What is wanted is an exact copy of the lines from the top of the listing through the line containing "Given: Go to the Validation tab".

====== Data to process

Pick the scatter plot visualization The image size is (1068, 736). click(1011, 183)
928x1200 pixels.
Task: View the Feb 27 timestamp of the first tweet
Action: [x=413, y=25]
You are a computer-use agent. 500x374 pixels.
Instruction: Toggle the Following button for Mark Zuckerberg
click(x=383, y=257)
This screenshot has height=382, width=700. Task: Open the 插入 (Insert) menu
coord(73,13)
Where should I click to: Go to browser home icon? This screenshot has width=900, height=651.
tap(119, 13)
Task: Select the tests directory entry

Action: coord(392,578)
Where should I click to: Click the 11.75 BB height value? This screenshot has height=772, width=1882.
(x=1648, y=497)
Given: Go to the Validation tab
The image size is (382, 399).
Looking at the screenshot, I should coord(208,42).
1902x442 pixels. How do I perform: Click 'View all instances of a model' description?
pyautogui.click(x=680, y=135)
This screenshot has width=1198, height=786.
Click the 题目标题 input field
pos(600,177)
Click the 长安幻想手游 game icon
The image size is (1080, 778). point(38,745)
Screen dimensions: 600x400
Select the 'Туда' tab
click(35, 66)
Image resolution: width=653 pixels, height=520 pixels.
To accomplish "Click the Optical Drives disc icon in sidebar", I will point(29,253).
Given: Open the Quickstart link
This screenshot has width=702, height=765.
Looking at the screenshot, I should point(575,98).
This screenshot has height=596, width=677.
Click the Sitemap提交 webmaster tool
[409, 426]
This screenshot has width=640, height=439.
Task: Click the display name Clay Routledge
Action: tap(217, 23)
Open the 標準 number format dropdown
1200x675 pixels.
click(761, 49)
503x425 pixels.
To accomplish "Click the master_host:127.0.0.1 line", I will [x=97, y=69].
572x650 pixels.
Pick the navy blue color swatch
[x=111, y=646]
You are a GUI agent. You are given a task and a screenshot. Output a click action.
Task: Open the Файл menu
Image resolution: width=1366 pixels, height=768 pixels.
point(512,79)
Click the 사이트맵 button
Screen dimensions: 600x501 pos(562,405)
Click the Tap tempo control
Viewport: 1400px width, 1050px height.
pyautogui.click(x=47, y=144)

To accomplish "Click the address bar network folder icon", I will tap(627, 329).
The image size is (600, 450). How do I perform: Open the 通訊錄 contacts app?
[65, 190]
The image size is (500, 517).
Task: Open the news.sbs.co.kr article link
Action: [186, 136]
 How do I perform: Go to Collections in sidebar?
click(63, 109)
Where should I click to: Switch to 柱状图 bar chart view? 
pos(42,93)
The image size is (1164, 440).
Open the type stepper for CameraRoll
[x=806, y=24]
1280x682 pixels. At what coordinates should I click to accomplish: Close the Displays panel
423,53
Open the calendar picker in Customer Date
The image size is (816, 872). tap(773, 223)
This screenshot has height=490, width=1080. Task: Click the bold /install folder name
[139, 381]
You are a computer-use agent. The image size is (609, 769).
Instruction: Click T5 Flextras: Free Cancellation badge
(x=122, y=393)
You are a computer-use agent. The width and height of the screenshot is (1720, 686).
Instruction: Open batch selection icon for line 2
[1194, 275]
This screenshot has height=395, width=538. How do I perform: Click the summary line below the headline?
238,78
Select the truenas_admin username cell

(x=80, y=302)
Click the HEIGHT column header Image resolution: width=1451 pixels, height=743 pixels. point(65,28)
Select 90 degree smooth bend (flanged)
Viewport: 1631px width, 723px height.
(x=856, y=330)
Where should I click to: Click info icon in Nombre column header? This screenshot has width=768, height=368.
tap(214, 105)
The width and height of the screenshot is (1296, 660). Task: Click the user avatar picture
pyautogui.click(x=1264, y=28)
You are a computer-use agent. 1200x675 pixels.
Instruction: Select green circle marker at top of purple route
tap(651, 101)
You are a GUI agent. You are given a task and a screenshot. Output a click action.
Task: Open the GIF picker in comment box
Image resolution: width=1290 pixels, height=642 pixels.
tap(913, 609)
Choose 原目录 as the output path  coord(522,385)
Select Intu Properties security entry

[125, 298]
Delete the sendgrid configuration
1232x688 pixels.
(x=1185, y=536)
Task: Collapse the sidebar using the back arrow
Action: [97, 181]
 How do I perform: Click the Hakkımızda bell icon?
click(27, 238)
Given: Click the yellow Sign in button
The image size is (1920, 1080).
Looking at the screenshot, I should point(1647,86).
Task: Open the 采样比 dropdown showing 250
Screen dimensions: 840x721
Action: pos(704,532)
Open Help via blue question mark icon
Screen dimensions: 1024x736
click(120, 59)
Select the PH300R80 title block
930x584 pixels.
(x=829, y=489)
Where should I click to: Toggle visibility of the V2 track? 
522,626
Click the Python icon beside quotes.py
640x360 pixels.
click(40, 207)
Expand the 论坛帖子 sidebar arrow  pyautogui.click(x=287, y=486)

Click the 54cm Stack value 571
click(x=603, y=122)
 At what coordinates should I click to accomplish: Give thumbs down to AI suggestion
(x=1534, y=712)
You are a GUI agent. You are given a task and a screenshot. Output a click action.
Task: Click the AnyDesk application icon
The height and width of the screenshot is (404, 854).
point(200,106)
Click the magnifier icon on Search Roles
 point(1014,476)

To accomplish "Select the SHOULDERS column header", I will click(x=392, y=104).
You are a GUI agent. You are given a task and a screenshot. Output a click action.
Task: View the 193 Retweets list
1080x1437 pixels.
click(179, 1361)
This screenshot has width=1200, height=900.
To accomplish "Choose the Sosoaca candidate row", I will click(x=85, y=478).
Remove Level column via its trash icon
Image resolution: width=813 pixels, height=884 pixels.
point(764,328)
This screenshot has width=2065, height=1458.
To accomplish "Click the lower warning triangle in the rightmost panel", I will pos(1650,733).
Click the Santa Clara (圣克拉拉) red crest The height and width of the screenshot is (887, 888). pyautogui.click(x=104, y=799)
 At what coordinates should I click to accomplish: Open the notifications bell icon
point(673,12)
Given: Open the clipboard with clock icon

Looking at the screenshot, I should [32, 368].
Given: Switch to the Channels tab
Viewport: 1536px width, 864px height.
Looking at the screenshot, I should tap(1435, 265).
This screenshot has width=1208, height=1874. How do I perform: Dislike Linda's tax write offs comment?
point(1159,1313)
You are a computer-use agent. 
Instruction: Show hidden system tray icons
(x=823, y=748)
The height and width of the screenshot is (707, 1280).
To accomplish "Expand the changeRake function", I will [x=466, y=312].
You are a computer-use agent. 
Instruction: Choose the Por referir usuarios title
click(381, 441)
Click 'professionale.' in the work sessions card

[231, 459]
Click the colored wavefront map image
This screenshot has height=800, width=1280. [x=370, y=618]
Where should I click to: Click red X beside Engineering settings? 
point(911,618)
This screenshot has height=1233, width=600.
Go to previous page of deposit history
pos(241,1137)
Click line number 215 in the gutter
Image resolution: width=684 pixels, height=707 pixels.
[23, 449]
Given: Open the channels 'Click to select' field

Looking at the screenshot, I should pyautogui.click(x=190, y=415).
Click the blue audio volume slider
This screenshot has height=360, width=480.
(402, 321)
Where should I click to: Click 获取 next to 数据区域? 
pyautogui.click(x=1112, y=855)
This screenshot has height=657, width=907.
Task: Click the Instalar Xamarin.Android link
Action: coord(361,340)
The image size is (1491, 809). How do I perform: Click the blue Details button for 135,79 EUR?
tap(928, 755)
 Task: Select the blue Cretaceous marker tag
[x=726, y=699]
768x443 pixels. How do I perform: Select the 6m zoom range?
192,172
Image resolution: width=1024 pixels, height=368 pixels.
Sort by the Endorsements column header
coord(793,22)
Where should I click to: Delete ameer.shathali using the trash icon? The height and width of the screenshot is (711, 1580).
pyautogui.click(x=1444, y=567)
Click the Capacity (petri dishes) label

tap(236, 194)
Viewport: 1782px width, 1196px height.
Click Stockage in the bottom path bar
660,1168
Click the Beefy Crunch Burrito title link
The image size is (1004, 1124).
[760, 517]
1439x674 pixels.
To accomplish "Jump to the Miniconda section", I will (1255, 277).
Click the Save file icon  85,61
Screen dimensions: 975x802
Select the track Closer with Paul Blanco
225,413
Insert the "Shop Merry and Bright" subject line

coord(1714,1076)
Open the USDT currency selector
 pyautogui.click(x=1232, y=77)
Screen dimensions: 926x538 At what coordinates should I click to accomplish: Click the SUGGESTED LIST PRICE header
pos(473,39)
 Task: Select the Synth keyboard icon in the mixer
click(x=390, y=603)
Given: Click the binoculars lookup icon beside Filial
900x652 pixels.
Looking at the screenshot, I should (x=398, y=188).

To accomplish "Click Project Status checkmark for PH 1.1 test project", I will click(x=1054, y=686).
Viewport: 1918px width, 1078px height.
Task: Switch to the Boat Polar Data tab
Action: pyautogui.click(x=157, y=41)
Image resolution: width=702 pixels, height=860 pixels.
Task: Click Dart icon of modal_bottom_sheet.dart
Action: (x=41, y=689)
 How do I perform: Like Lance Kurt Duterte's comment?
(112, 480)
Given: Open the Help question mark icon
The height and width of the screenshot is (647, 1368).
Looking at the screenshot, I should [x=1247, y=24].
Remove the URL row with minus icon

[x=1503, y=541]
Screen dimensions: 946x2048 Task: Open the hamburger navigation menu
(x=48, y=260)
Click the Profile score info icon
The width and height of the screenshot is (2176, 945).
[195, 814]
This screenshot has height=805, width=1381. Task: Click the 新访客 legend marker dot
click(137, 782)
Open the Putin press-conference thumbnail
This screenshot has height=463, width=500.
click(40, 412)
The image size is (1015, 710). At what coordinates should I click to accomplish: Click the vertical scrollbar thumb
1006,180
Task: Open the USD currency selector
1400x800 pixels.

============

§ Completed task:
Pick the scatter plot visualization The image size is (1068, 736). click(1011, 183)
928x1200 pixels.
Task: View the Feb 27 timestamp of the first tweet
Action: [x=413, y=25]
You are a computer-use agent. 500x374 pixels.
Instruction: Toggle the Following button for Mark Zuckerberg
click(x=383, y=257)
This screenshot has height=382, width=700. Task: Open the 插入 (Insert) menu
coord(73,13)
Where should I click to: Go to browser home icon? This screenshot has width=900, height=651.
tap(119, 13)
Task: Select the tests directory entry

Action: coord(392,578)
Where should I click to: Click the 11.75 BB height value? This screenshot has height=772, width=1882.
(x=1648, y=497)
Given: Go to the Validation tab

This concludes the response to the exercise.